Source data
<<<<

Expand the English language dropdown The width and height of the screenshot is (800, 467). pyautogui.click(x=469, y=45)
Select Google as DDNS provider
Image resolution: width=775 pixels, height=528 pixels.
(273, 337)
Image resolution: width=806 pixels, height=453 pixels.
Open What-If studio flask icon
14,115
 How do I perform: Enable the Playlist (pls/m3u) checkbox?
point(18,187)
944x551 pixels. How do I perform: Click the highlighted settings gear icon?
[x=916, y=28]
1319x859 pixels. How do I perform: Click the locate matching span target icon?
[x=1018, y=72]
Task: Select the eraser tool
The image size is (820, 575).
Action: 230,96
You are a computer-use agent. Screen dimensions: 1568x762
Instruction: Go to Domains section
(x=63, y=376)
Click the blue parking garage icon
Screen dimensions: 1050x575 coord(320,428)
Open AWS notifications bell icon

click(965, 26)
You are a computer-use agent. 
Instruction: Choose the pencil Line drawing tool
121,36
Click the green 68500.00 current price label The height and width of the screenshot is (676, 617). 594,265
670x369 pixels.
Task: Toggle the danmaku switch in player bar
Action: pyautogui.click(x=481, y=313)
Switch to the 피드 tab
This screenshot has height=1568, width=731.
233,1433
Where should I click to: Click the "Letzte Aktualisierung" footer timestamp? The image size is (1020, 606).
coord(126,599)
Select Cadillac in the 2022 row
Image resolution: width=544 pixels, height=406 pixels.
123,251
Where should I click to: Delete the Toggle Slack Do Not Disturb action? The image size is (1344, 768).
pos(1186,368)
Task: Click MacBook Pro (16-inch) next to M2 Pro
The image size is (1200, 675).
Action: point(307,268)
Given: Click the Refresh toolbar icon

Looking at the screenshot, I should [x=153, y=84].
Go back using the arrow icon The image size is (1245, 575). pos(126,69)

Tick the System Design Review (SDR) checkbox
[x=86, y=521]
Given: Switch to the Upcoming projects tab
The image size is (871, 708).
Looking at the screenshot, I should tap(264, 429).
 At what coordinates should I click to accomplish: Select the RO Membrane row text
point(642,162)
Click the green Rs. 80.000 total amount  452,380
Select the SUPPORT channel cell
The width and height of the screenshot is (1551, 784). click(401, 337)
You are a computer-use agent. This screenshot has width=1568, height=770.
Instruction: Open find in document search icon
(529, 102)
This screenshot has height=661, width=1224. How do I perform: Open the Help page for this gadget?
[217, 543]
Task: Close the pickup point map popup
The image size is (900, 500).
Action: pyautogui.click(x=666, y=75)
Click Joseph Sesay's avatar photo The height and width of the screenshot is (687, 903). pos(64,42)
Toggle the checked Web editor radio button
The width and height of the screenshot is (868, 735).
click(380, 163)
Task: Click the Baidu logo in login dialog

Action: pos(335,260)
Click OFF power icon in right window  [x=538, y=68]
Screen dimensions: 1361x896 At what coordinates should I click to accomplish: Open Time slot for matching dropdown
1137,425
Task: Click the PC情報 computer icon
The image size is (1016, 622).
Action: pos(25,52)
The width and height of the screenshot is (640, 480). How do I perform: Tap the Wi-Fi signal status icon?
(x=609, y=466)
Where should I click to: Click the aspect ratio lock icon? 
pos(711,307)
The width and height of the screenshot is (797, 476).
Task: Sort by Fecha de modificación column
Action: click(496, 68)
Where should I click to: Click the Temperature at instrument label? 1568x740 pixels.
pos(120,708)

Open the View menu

>>>>

* **Prompt**:
Retype all of the data shown above, word for word.

* **Your solution**:
Expand the English language dropdown The width and height of the screenshot is (800, 467). pyautogui.click(x=469, y=45)
Select Google as DDNS provider
Image resolution: width=775 pixels, height=528 pixels.
(273, 337)
Image resolution: width=806 pixels, height=453 pixels.
Open What-If studio flask icon
14,115
 How do I perform: Enable the Playlist (pls/m3u) checkbox?
point(18,187)
944x551 pixels. How do I perform: Click the highlighted settings gear icon?
[x=916, y=28]
1319x859 pixels. How do I perform: Click the locate matching span target icon?
[x=1018, y=72]
Task: Select the eraser tool
The image size is (820, 575).
Action: 230,96
You are a computer-use agent. Screen dimensions: 1568x762
Instruction: Go to Domains section
(x=63, y=376)
Click the blue parking garage icon
Screen dimensions: 1050x575 coord(320,428)
Open AWS notifications bell icon

click(965, 26)
You are a computer-use agent. 
Instruction: Choose the pencil Line drawing tool
121,36
Click the green 68500.00 current price label The height and width of the screenshot is (676, 617). 594,265
670x369 pixels.
Task: Toggle the danmaku switch in player bar
Action: pyautogui.click(x=481, y=313)
Switch to the 피드 tab
This screenshot has height=1568, width=731.
233,1433
Where should I click to: Click the "Letzte Aktualisierung" footer timestamp? The image size is (1020, 606).
coord(126,599)
Select Cadillac in the 2022 row
Image resolution: width=544 pixels, height=406 pixels.
123,251
Where should I click to: Delete the Toggle Slack Do Not Disturb action? The image size is (1344, 768).
pos(1186,368)
Task: Click MacBook Pro (16-inch) next to M2 Pro
The image size is (1200, 675).
Action: point(307,268)
Given: Click the Refresh toolbar icon

Looking at the screenshot, I should [x=153, y=84].
Go back using the arrow icon The image size is (1245, 575). pos(126,69)

Tick the System Design Review (SDR) checkbox
[x=86, y=521]
Given: Switch to the Upcoming projects tab
The image size is (871, 708).
Looking at the screenshot, I should tap(264, 429).
 At what coordinates should I click to accomplish: Select the RO Membrane row text
point(642,162)
Click the green Rs. 80.000 total amount  452,380
Select the SUPPORT channel cell
The width and height of the screenshot is (1551, 784). click(401, 337)
You are a computer-use agent. This screenshot has width=1568, height=770.
Instruction: Open find in document search icon
(529, 102)
This screenshot has height=661, width=1224. How do I perform: Open the Help page for this gadget?
[217, 543]
Task: Close the pickup point map popup
The image size is (900, 500).
Action: pyautogui.click(x=666, y=75)
Click Joseph Sesay's avatar photo The height and width of the screenshot is (687, 903). pos(64,42)
Toggle the checked Web editor radio button
The width and height of the screenshot is (868, 735).
click(380, 163)
Task: Click the Baidu logo in login dialog

Action: pos(335,260)
Click OFF power icon in right window  [x=538, y=68]
Screen dimensions: 1361x896 At what coordinates should I click to accomplish: Open Time slot for matching dropdown
1137,425
Task: Click the PC情報 computer icon
The image size is (1016, 622).
Action: pos(25,52)
The width and height of the screenshot is (640, 480). How do I perform: Tap the Wi-Fi signal status icon?
(x=609, y=466)
Where should I click to: Click the aspect ratio lock icon? 
pos(711,307)
The width and height of the screenshot is (797, 476).
Task: Sort by Fecha de modificación column
Action: click(496, 68)
Where should I click to: Click the Temperature at instrument label? 1568x740 pixels.
pos(120,708)

Open the View menu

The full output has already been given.